The Feeling Of Helplessness Is Mutual

The Feeling Of Helplessness Is Mutual

Courtesy of WOWSA, Huntington Beach, California.

The feeling of helplessness among the crew and swimmer is mutual when jellyfish are relentlessly stinging a swimmer in the water.

There is literally nothing a crew can do for a swimmer in a seemingly endless bloom of venomous jellyfish. And there is literally nothing a swimmers can do for themselves, except get out of the water.

Anna Wardley and her crew of 18 faced this excruciating experience when she attempted to swim 37 km between Cala’n Bosch Menorca and Mallorca, Spain on May 19th.

Wardley recalled, “If you want to create a picture of pure hell, I was in it, with the cross-waves throwing the jellyfish against me in the dark and giving me excruciating pain all over my body. It was like having hydrochloric acid thrown all over my body, layer after layer, as I got stings on top of stings on top of stings. I was completely exposed to the onslaught in just my swimsuit.”

At 3:45 pm, her crew had seen enough.
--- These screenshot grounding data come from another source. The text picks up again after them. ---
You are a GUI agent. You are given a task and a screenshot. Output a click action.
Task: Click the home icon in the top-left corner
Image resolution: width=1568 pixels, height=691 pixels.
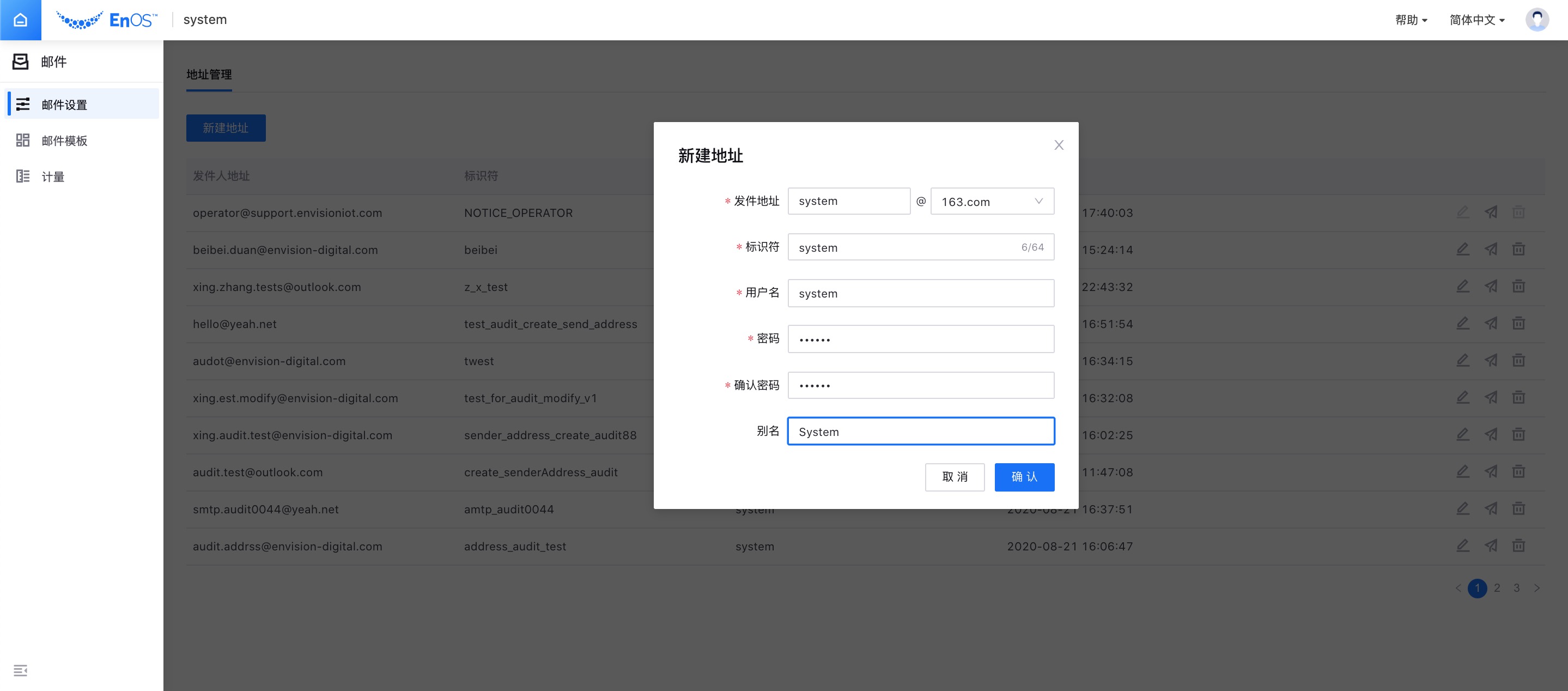(20, 20)
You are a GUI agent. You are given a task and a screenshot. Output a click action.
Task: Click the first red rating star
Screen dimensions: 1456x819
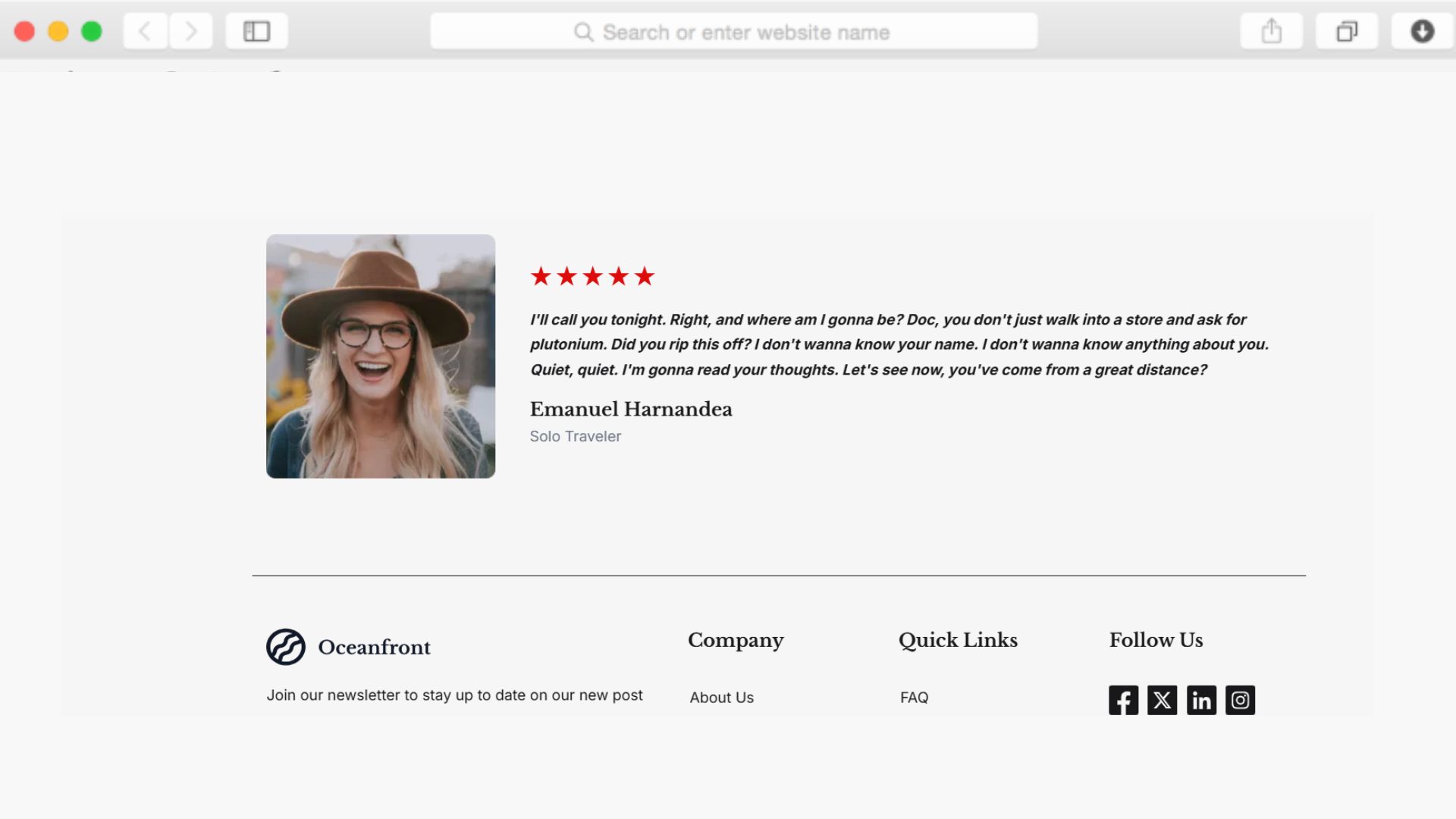point(541,276)
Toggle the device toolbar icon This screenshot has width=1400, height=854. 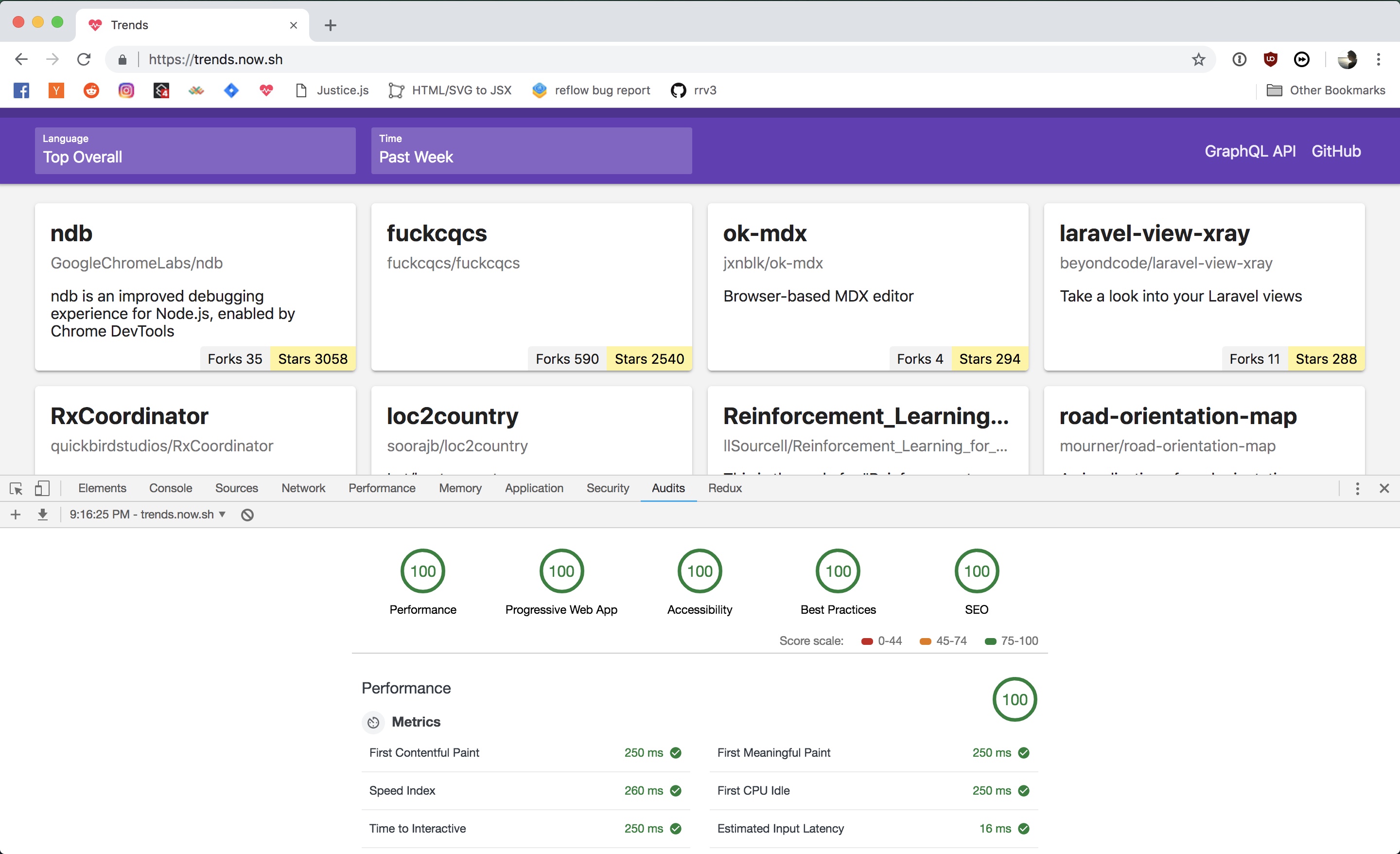tap(42, 488)
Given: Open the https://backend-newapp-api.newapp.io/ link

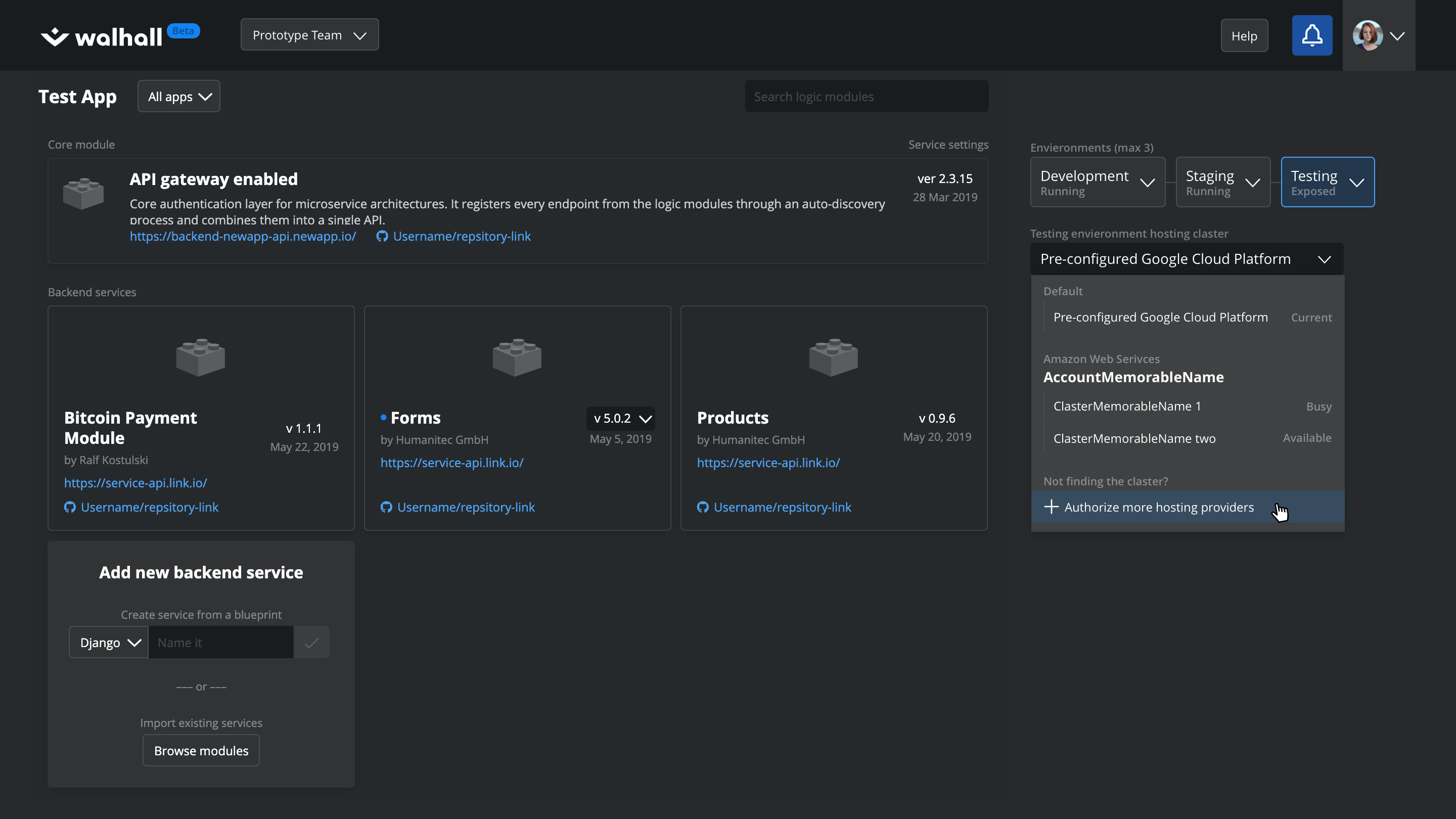Looking at the screenshot, I should coord(243,236).
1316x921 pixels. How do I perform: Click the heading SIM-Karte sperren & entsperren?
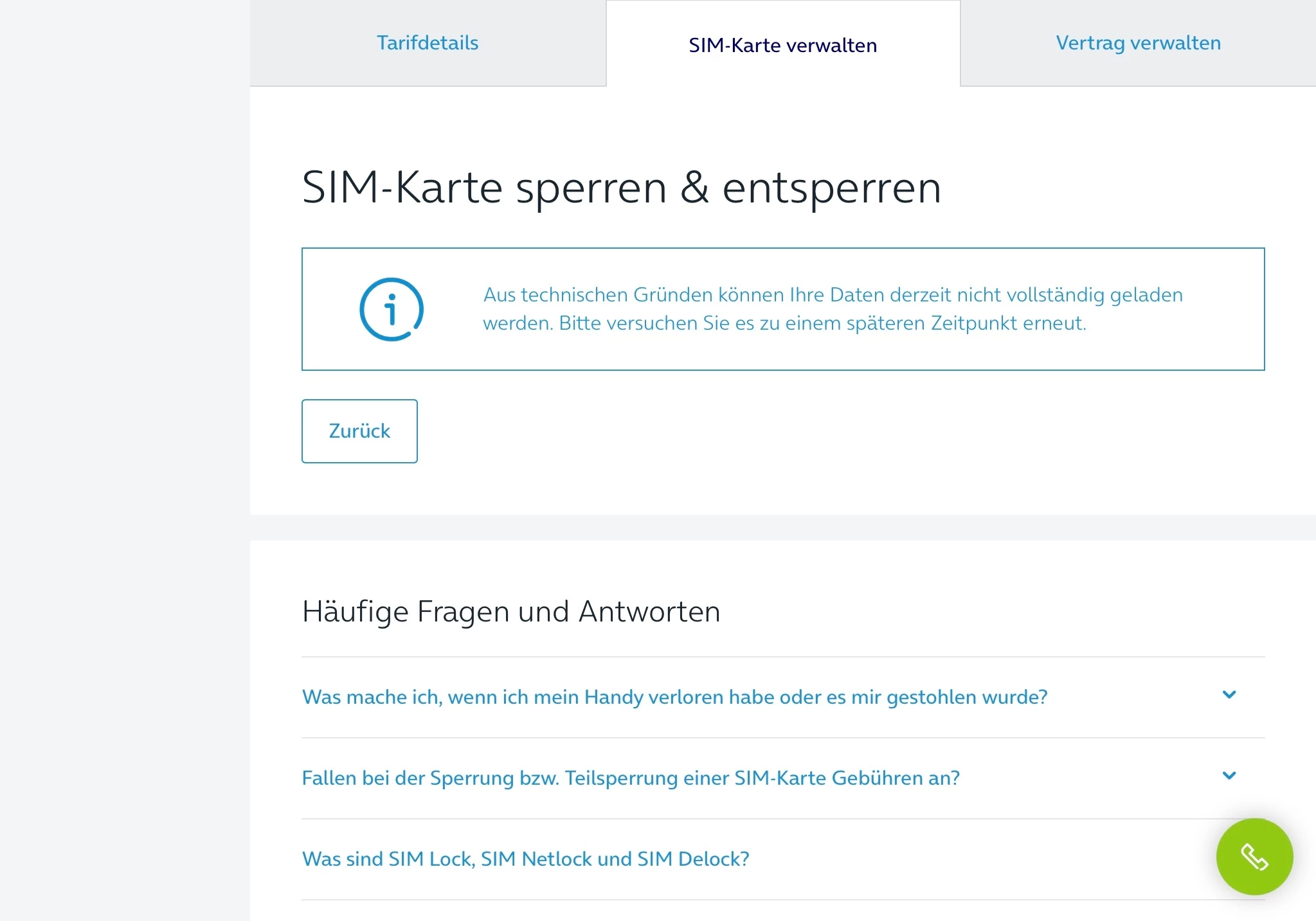621,188
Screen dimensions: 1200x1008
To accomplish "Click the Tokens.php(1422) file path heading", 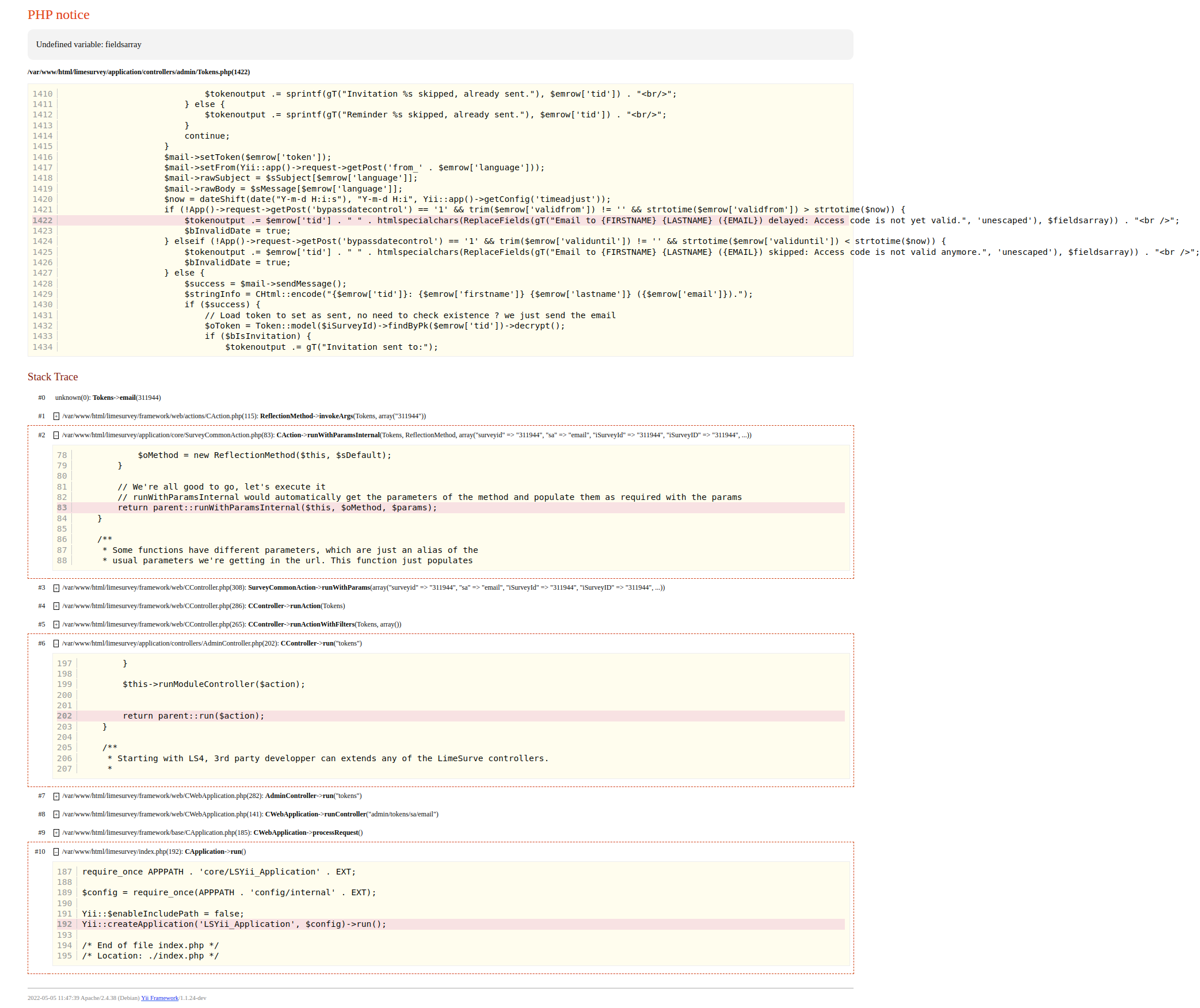I will pos(139,72).
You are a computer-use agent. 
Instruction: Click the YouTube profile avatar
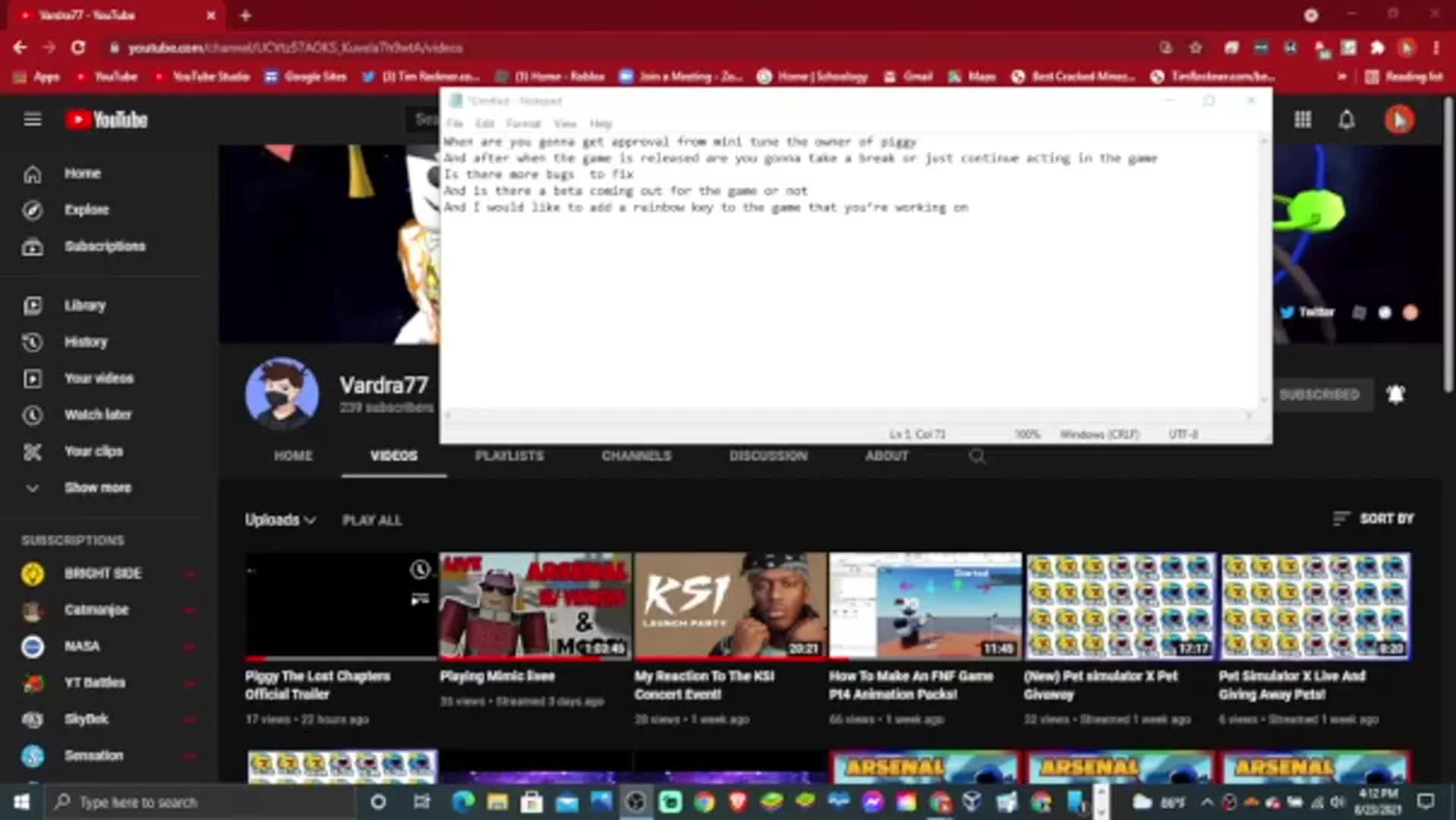tap(1399, 119)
Yves Watt and Joao Gomes de la Costa pulled Wardley’s wracked body out of the water 11 hours 19 minutes after she started. Her right arm was useless as her body went into shock with respiratory problems and violent shaking. Convulsions continued as she was pulled on board her escort boat due to the shock of innumerable jellyfish stings.

The 40-year-old was placed on a rescue lifeboat dispatched from Ciutadella, Menorca. In the middle of the Menorca Channel, Wardley was transferred by stretcher from the 12m motorboat where her support team and medic were administering medical treatment. Once on shore, an ambulance sped her to a local hospital.

Yet even before the rescue boat and ambulance were called into service, Wardley forged on with the familiar mindset of marathon swimmers. “My motto is Never Duck Out and I was absolutely determined to keep going. I was throwing everything I could back at the jellyfish. I used every strategy I could to cope, but I knew I had at least four more hours of the same hell to go until first light when I would at least be able to avoid them, but that seemed like an eternity in the circumstances. I kept telling myself that I just needed to keep swimming and making progress towards Mallorca but in the end my body started to shut down.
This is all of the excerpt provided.